Être « dans la boucle » ne suffit pas
Le même niveau de précision doit s’appliquer au contrôle humain. Un humain peut intervenir avant chaque action, uniquement au-delà d’un certain seuil, lorsqu’une décision devient irréversible, lorsque l’agent sort de son enveloppe d’autorité ou après l’exécution. Ces situations ne correspondent pas au même niveau de délégation. Les travaux publiés par Anthropic en février 2026 montrent que l’autonomie observée dépend non seulement des capacités du modèle, mais également de la latitude que les utilisateurs lui accordent et de la manière dont ils organisent leur supervision. L’autonomie n’est donc pas seulement une propriété technique. Elle résulte aussi d’un choix organisationnel.
La question importante n’est plus uniquement de savoir si un humain reste dans la boucle, mais à quel moment son autorité doit redevenir supérieure à celle de l’agent.
Cinq questions que les COMEX devraient poser
La gouvernance de l’autorité peut finalement être ramenée à cinq décisions.
- Quelle capacité voulons-nous réellement utiliser ?
Toutes les capacités disponibles ne créent pas nécessairement de valeur. - Quelle autorité voulons-nous déléguer ?
Quelles décisions ou actions peuvent être exécutées sans approbation préalable ? - Quelle enveloppe d’autorité définissons-nous ?
Quels systèmes, données, montants, décisions, territoires et actions entrent dans le périmètre ? - Comment reprenons-nous le contrôle ?
Qui peut suspendre l’agent, interrompre une trajectoire ou réattribuer immédiatement la décision ? - Qui répond de cette délégation ?
Quelle fonction porte la responsabilité du périmètre accordé à l’agent et de ses conséquences ?
Un système autonome ne devrait jamais créer un vide organisationnel de responsabilité.
Entre capacité et valeur, l’organisation doit décider de l’autorité
Cette réflexion prolonge une conviction qui structure ma lecture de l’intelligence artificielle en entreprise :
L’intelligence artificielle crée une capacité. Les organisations créent la valeur.
L’essor des agents permet aujourd’hui de préciser ce qui se joue entre ces deux termes :
CAPACITÉ → ENVELOPPE D’AUTORITÉ → ACTION AUTONOME → RESPONSABILITÉ → VALEUR
La capacité définit ce que l’IA peut faire. L’enveloppe d’autorité détermine ce que l’organisation lui permet de faire en son nom. L’action autonome matérialise cette délégation. La responsabilité permet d’en attribuer les conséquences. La valeur justifie finalement pourquoi cette autonomie a été accordée. Une gouvernance pertinente ne consiste donc ni à réduire systématiquement l’autonomie ni à la maximiser parce que la technologie le permet. Elle consiste à déterminer le bon niveau d’autorité, dans le bon périmètre, pour le bon usage.

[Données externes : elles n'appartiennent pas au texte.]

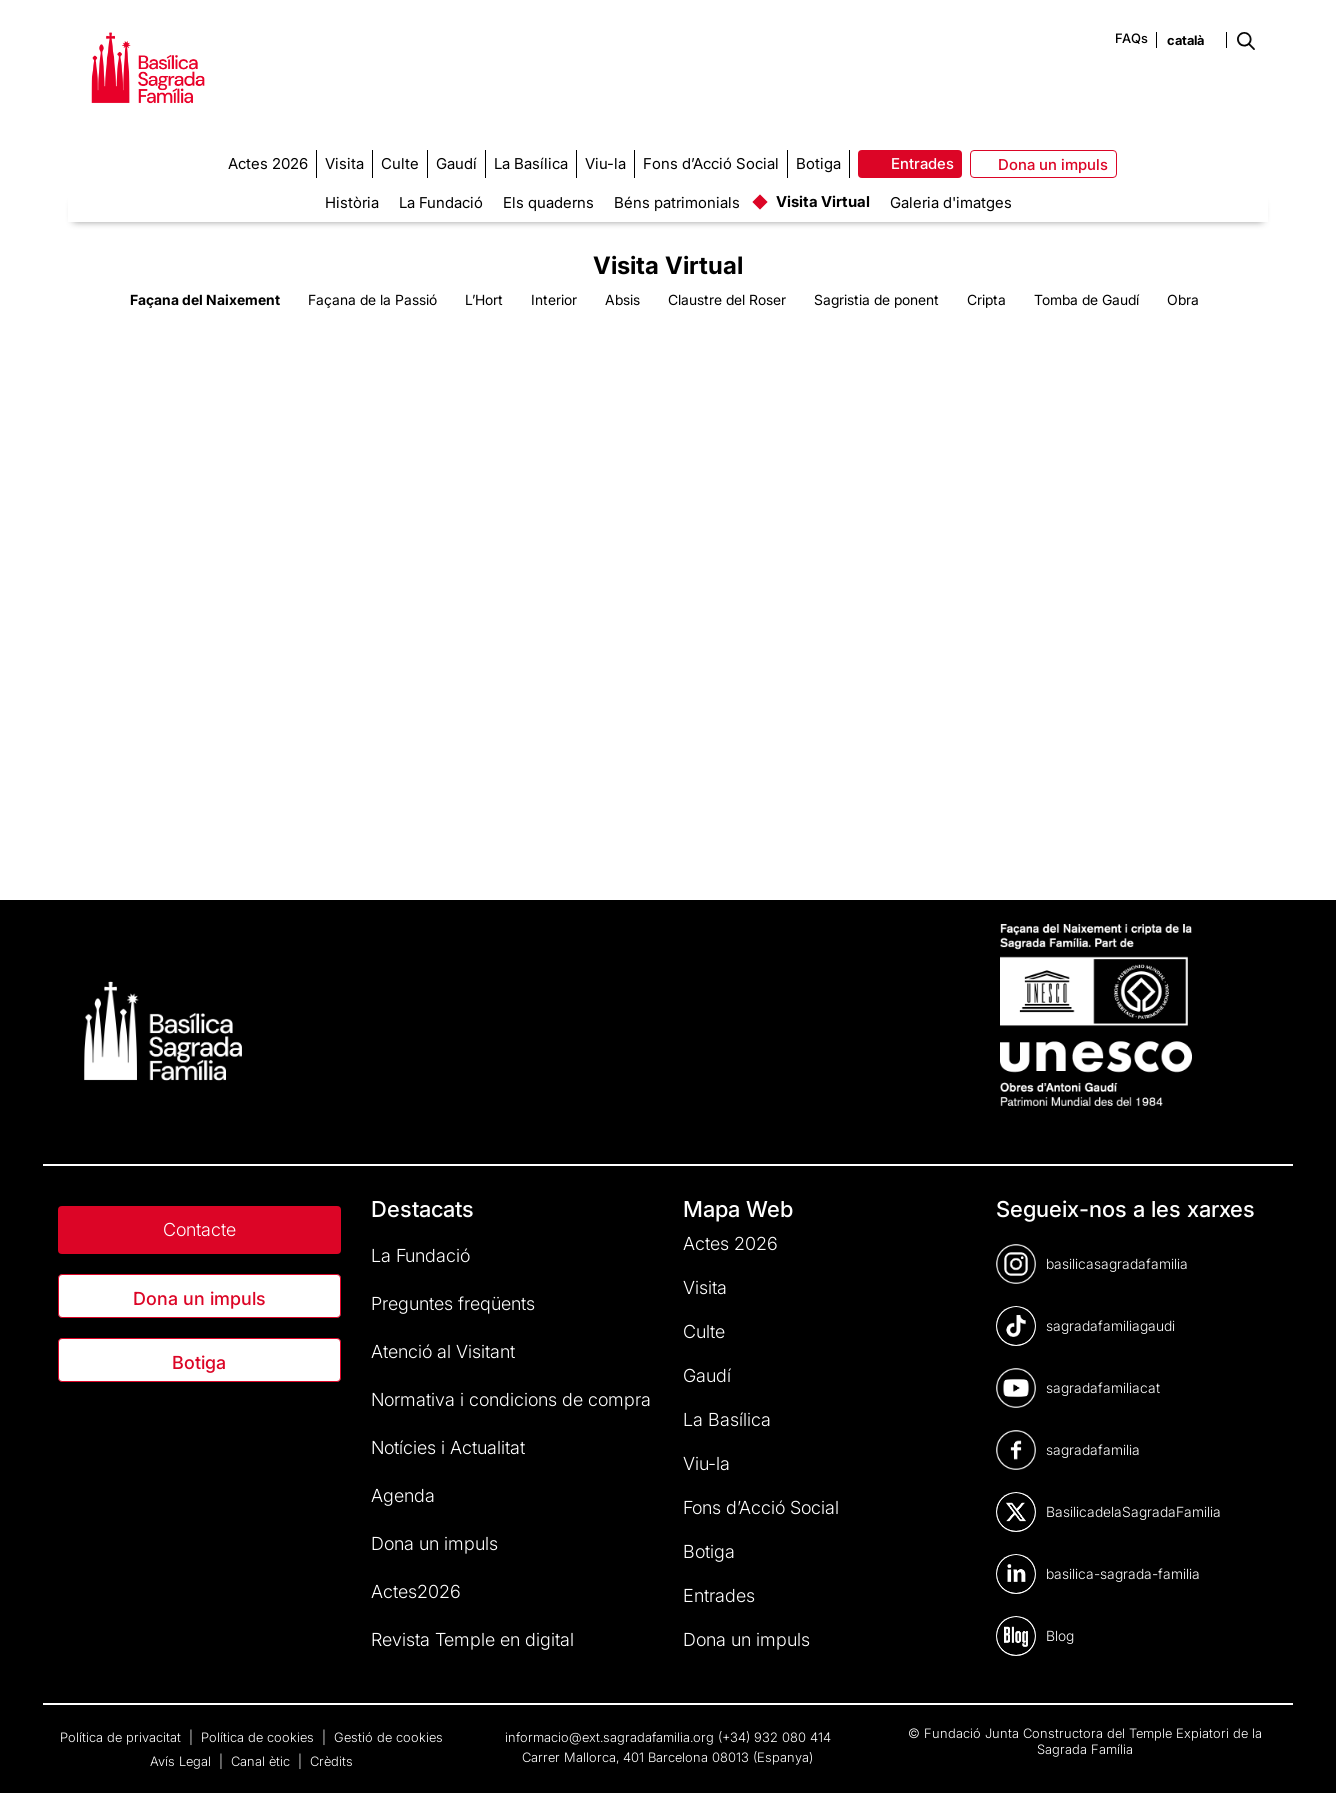 Image resolution: width=1336 pixels, height=1793 pixels. What do you see at coordinates (199, 1229) in the screenshot?
I see `Contacte` at bounding box center [199, 1229].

Gouverner l’accès au pouvoir d’agir
Pendant longtemps, gouverner un système d’information consistait notamment à décider qui pouvait accéder à quoi. Avec les agents IA, cette question ne suffit plus. Il faut désormais déterminer qui peut agir sur quoi, jusqu’où, sous quelles conditions et au nom de qui. C’est un changement plus profond qu’une nouvelle génération d’automatisation. Lorsqu’une organisation donne à une intelligence artificielle la capacité d’observer, de décider puis d’agir, elle ne lui confie plus seulement une tâche. Elle lui délègue une partie de son pouvoir d’action.
Cette délégation ne devrait jamais être accidentelle. Elle doit devenir un acte explicite de gouvernance.